DOCUMENT EXCERPT:
Gauteng Health restores hearing to 240 patients

Zweli Duma lost his hearing more than three years ago. Picture: Supplied

Zweli Duma lost his hearing more than three years ago. Picture: Supplied

Published Dec 27, 2023


The Gauteng Department of Health has revealed that it has helped more than 240 hearing-impaired patients through its cochlear implant programme.

According to Gauteng Health Department spokesperson Motalatale Modiba, these sophisticated surgeries are only performed at the Chris Hani Baragwanath Academic Hospital and Steve Biko Academic Hospital under the care of their speech and audiology departments.

One of the beneficiaries of the programme is Zweli Duma, who lost his hearing more than three years ago.

Modiba revealed that Duma, who lost his job following his ordeal, has received a second chance to hear the voice of his loved ones and has also benefited by being employed by the hospital at one of its audiology departments.

In a video statement detailing his journey, Duma revealed that he spent three years unable to hear the voice of his child after his hearing suddenly stopped.

Duma said his ordeal began three years ago when he suddenly was unable to hear anything. He said he tried to seek medical help but nothing was able to restore his hearing after years of medication and being put on hearing aids.

He said he visited Dr Bertha Gxowa Hospital and despite being prescribed hearing aids by the hospital’s Ear, Nose and Throat (ENT) clinic, he was still unable to hear.

He says a year later, he was referred to Chris Hani Baragwanath, where things began to improve.

“When I met Dr Schlesinger and his team I still could not believe that I would hear again, considering that two hearing aids had not helped. However, I decided to put my faith in the doctors with the hope that one day I would regain my hearing. They informed me that the government has allocated for the cochlear implant programme, so I could begin the process again,” Duma said.

According to Modiba, Duma underwent surgery in 2015 and 2016.

“He underwent surgery in December 2015 and early 2016. Duma expressed that he was overwhelmed with joy. Although his brain initially struggled to process the newfound sounds, he was ecstatic to finally hear his son’s voice. This implant changed his life, enabling him to call his family in KwaZulu-Natal and enjoy his favourite music, just as he had before,” Modiba said.

Duma said: “This cochlear implant opened many doors that were previously were closed to me. I lost my job due to my hearing loss, but now I have a job that I love. I now have an opportunity to make a positive impact on people facing similar situations. I want to continue this journey in everyone that I meet.”

DATA SEGMENT:
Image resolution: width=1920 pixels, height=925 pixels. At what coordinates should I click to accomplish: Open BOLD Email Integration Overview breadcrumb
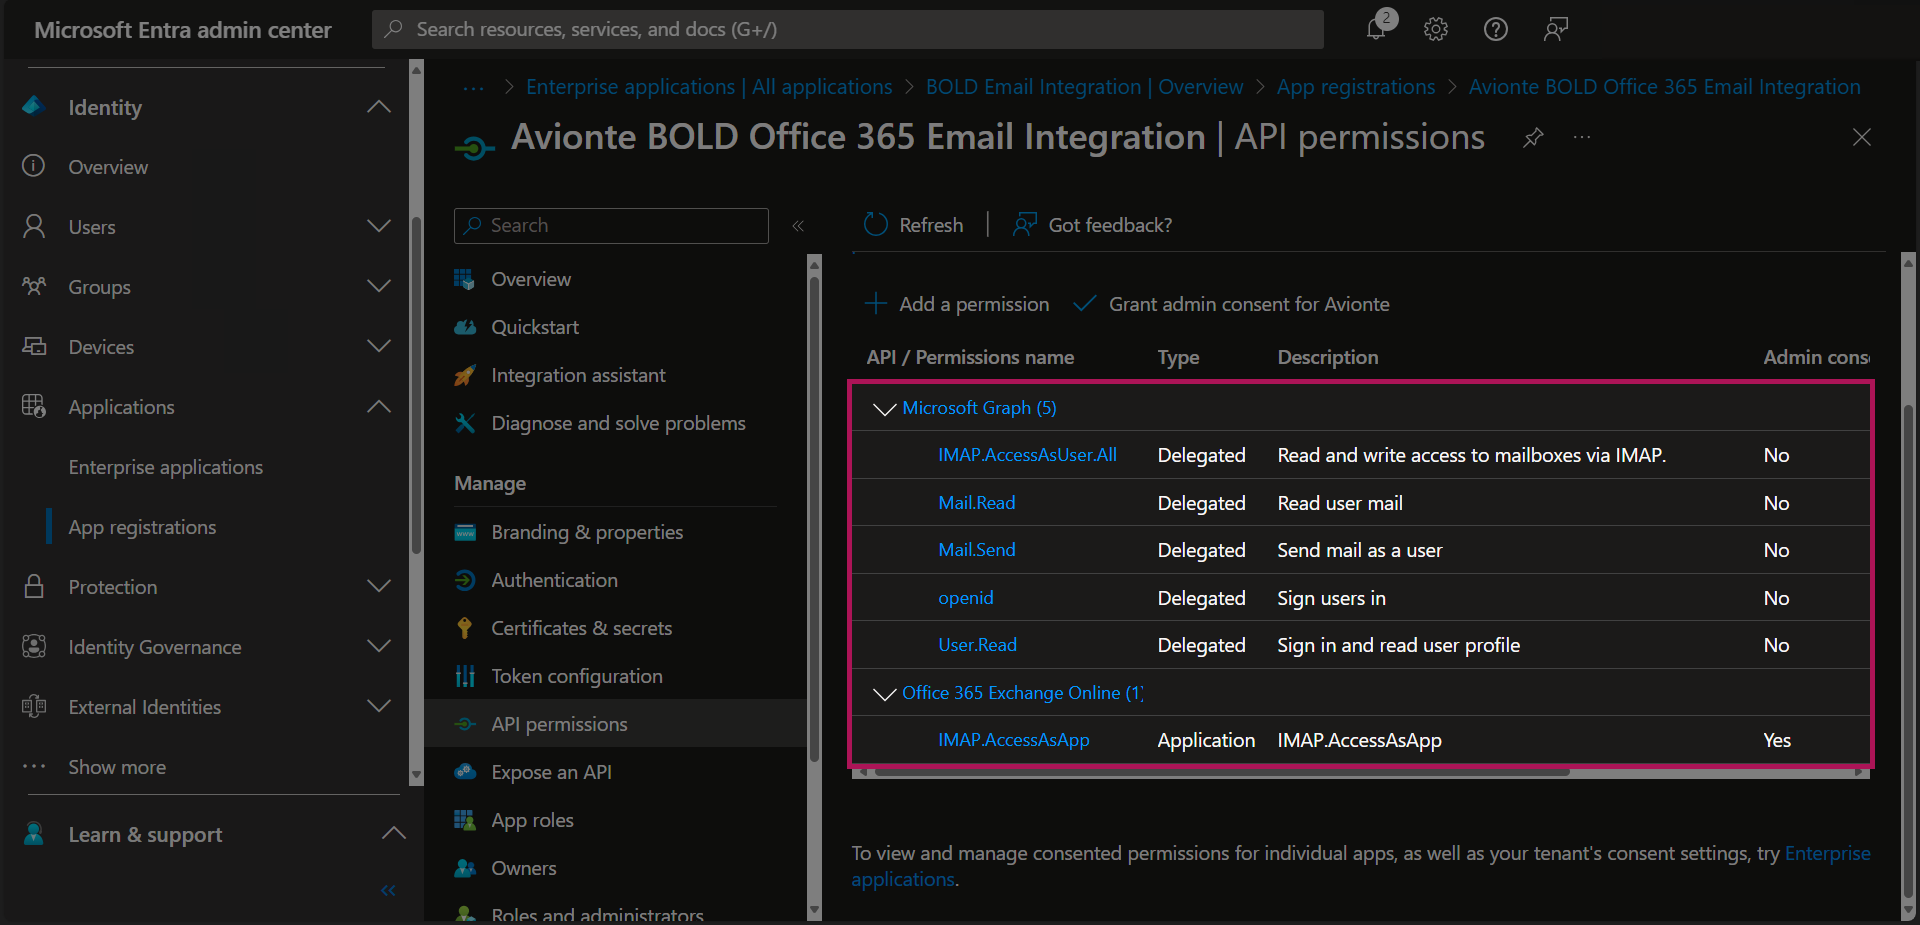coord(1084,87)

ACTIVITY 1: Write out everything in the article on Gauteng's cochlear implant program from "Gauteng Health restores" down to "cochlear implant programme.".
ACTIVITY 2: According to the article on Gauteng's cochlear implant program, at which hospitals are the implant surgeries performed?

EXERCISE RESULT 1:
Gauteng Health restores hearing to 240 patients

Zweli Duma lost his hearing more than three years ago. Picture: Supplied

Zweli Duma lost his hearing more than three years ago. Picture: Supplied

Published Dec 27, 2023


The Gauteng Department of Health has revealed that it has helped more than 240 hearing-impaired patients through its cochlear implant programme.

EXERCISE RESULT 2: Chris Hani Baragwanath Academic Hospital and Steve Biko Academic Hospital